In der Schule gingen meine Nachbarin und ich zuerst zum „Main Office“, um meinen Spind zu aktivieren. Dann startete meine erste Einheit um 8.20 Uhr, nachdem mir meine Freundin nochmal gezeigt hatte wo alle Räume sind. Ich betrat also neugierig auf die anderen Leute einen großen Raum. Es gab eine Bühne und viele Sitzplätze, wo schon andere Schüler saßen.  

Ich lernte in den ersten zehn Minuten schon viele nette Leute kennen und es machte Spaß, den anderen beim Schauspielern zuzuschauen. Danach hatte ich eine Stunde Chor mit vielen Mädchen. Mit einem selbstgemachten Plan fand ich schließlich zu dem Raum, wo Kochen unterrichtet wird. Leider war das Kochen bisher noch nicht sehr spannend, da wir nur Filme zur Vorbereitung schauten.
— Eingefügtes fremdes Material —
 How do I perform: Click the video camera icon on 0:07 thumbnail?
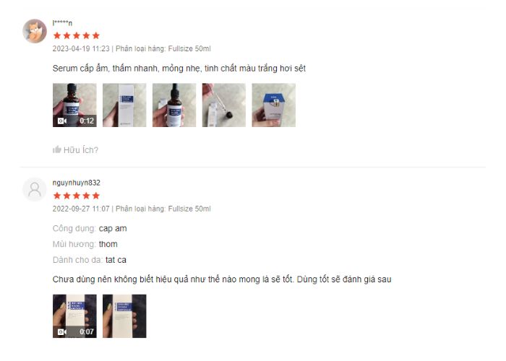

Keramik war mein nächstes Fach, es machte großen Spaß. Hier musste ich mich besonders anstrengen, damit ich mich zwischen den vielen neuen Worten und Bezeichnungen nicht verlor. Das Töpfern war besonders interessant, obwohl ich als „Neuling“ nicht an der Töpferscheibe arbeiten durfte. In der Mittagspause (nach der vierten Stunde Unterricht) traf ich mich mit Emily, meiner Freundin, und schilderte ihr meine ersten Eindrücke, während wir unser Essen (es gab Käsetoast und Pudding) schlemmten.

Es gibt auch andere Gastschüler an der Schule: zwei Leute aus Deutschland, ein Mädchen aus China und ein Mädchen aus Italien. Beim Zeichnen waren alle Altersgruppen zwischen 14 und 17 Jahren vertreten. Ich bekam mein eigenes Sketchbook und die Aufgaben unserer Lehrerin waren sehr leicht umzusetzen. Zum Glück habe ich nicht Mathe, dafür jedoch US-Geschichte. Mir fiel es sehr schwer, die ganzen geschichtlichen Fachausdrücke und Wörter zu verstehen.

Aber ich bin mir sicher, dass sich das mit der Zeit bessert. Am Nachmittag war ich zu einem Englisch-Kurs eingeschrieben, den ich mit Emily und einem deutschen Austauschschüler habe. Wir waren eine bunt zusammengewürfelte Gruppe und alle mit großem Interesse dabei. Ich glaube jedoch nicht, dass ich mich zu einer Chor-Solistin entwickeln werde. Der erste Eindruck war schon recht abwechslungsreich und interessant. Ich werde mich jetzt auf den morgigen Tag vorbereiten!